Additionally, in a case where the cylindrical film is manually
attached on the making drum, productivity for the tire comes to
remarkably decrease.
[0005] Meanwhile, it is also possible that, after the cylindrical
film is formed firstly so that favorable gas barrier performance
may be secured, a sheet-like film is obtained by cutting this
cylindrical film. In this case, the same material supplying
apparatus as is used in the case of using a rubber sheet as the air
permeation preventive layer can be used in the tire molding
operation. However, when the sheet-like film is obtained from the
cylindrical film, work of cutting the cylindrical film into
appropriate sizes is required, and, moreover, there is a
disadvantage that scraps are generated. Additionally, in a case
where the sheet-like film is produced by use of a T-die making
machine, although the same material supplying apparatus as
conventional one can be used, the film has disadvantages that the
flexibility in controlling orientation of polymer chains is lower
than that of a cylindrical molded article and that the gas barrier
performance is inferior to that of a cylindrical molded article
even if the sheet-like film is made of the same composition as the
cylindrical molded article.
[0006] Patent Document 1: Japanese patent application Kokai
publication No. 2006-315339
[0007] Patent Document 2: Japanese patent application Kokai
publication No. 2006-82273
DISCLOSURE OF THE INVENTION
Problems to be Solved by the Invention
[0008] An object of the present invention is to provide a pneumatic
tire and a process for manufacturing the same which enable, in the
use of a film of a thermoplastic resin or a thermoplastic elastomer
composition obtained by blending an elastomer in a thermoplastic
resin as an air permeation preventive layer, formation of the air
permeation preventive layer excelling in gas barrier performance,
and molding of the tire through a simple molding operation without
generating any unnecessary scraps.
──────
#### WRITTEN EXERCISE:
Answer the following from the excerpt on tire air permeation preventive layers:
(a) What happens to productivity for the tire when the cylindrical film is manually attached on the making drum?
(b) What two drawbacks does the excerpt list for obtaining the sheet-like film by cutting the cylindrical film?
(c) According to the stated object of the invention, what kind of molding operation should the tire be made through?

#### DATA SUPPLIED:
──────
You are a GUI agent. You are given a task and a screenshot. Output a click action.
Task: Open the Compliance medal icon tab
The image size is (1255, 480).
──────
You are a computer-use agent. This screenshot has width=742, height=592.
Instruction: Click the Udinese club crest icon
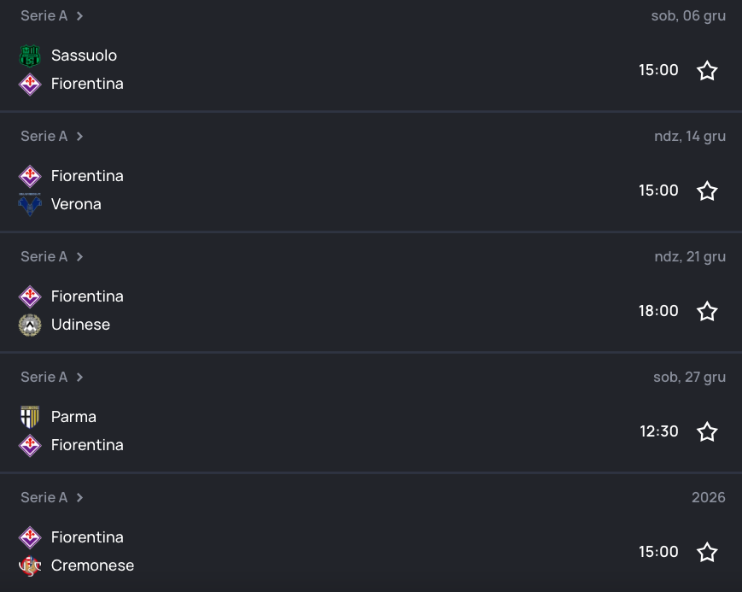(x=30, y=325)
──────
#### RESPONSE BELOW:
(a) Productivity for the tire remarkably decreases.
(b) The cylindrical film must be cut into appropriate sizes, and scraps are generated.
(c) A simple molding operation that generates no unnecessary scraps.